* What to produce *
Put the lines of the records below into a numbered list, from the line containing "The image size is (418, 410)." through the line containing "coord(149,109)", with both ends included and blank lines left out. Leave the pictures out of the answer.

[Records on target coordinates]
══════════════════════════════
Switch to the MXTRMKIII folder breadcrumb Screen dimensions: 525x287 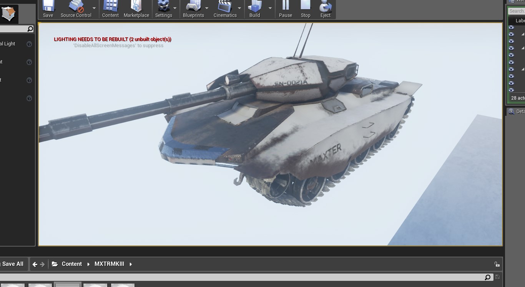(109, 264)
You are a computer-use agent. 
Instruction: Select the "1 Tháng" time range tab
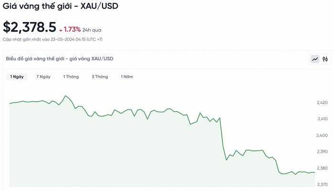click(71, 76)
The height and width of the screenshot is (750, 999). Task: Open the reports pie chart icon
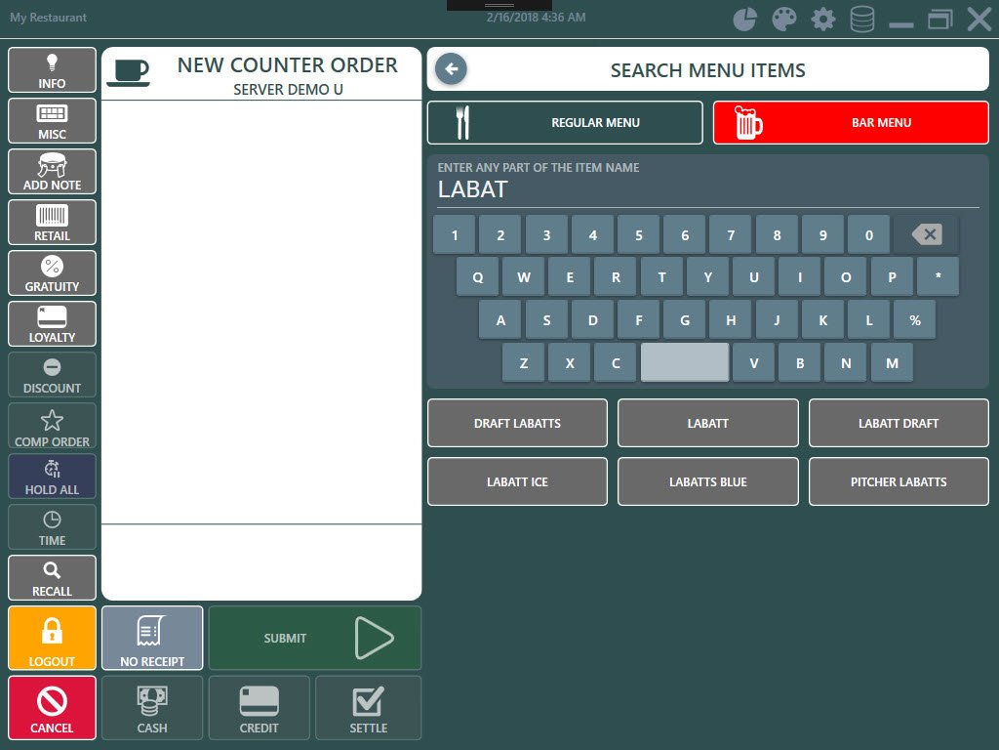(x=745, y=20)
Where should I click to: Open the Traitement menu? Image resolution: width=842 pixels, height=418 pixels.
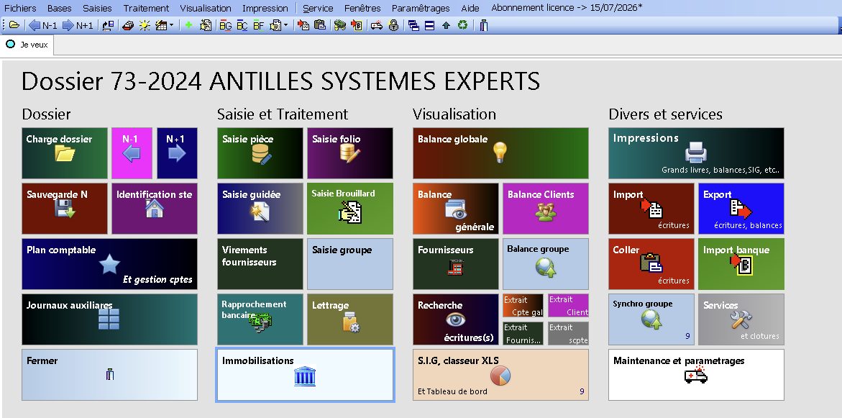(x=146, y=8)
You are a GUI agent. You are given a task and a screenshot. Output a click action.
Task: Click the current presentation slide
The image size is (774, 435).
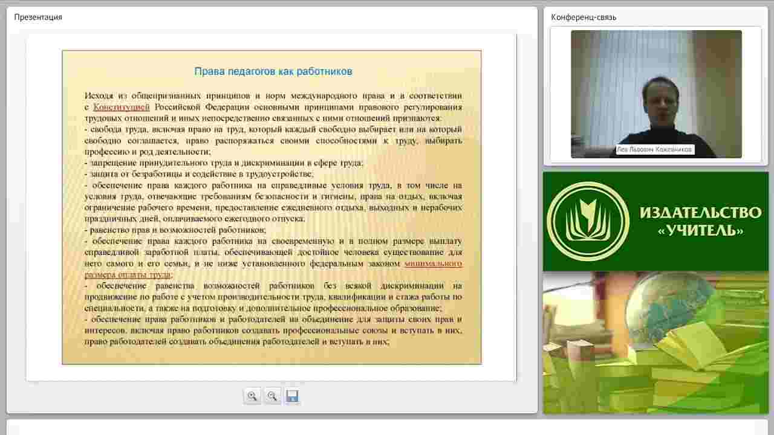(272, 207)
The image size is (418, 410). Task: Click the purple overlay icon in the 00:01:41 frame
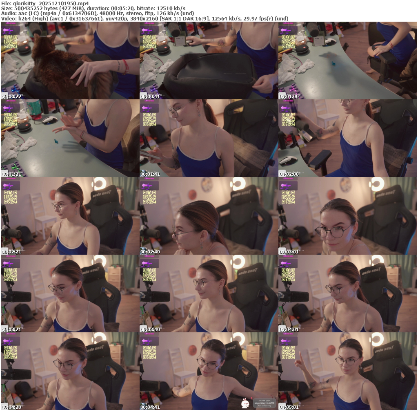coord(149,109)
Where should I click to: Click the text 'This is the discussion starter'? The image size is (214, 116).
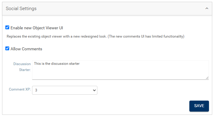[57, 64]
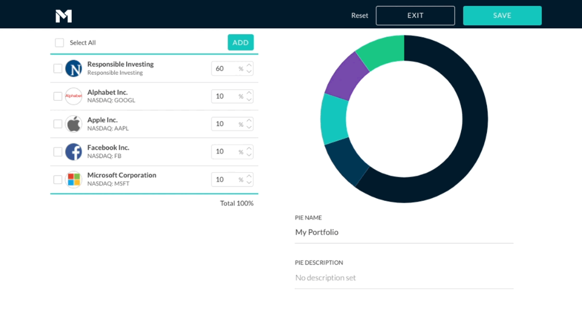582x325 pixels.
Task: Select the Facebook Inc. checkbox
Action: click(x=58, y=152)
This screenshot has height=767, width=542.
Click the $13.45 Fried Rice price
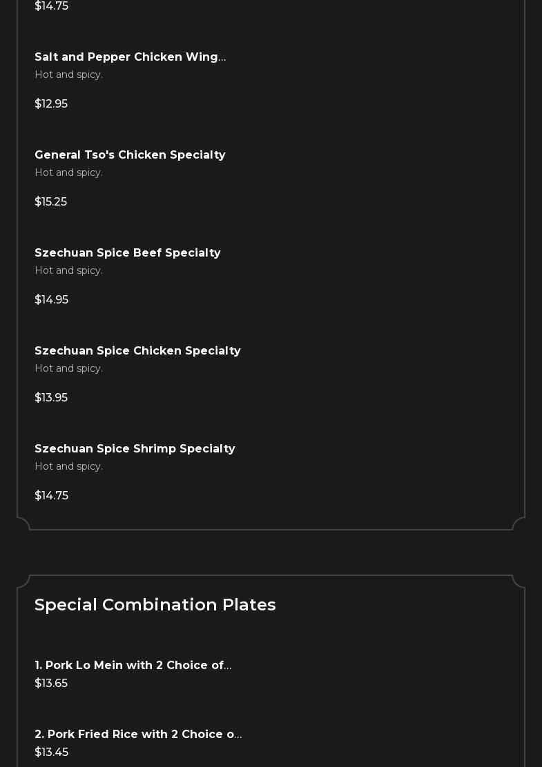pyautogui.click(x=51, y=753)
══════════════════════════════
* The solution *
1. The image size is (418, 410). Task: Click the purple overlay icon in the 00:01:41 frame
2. coord(149,109)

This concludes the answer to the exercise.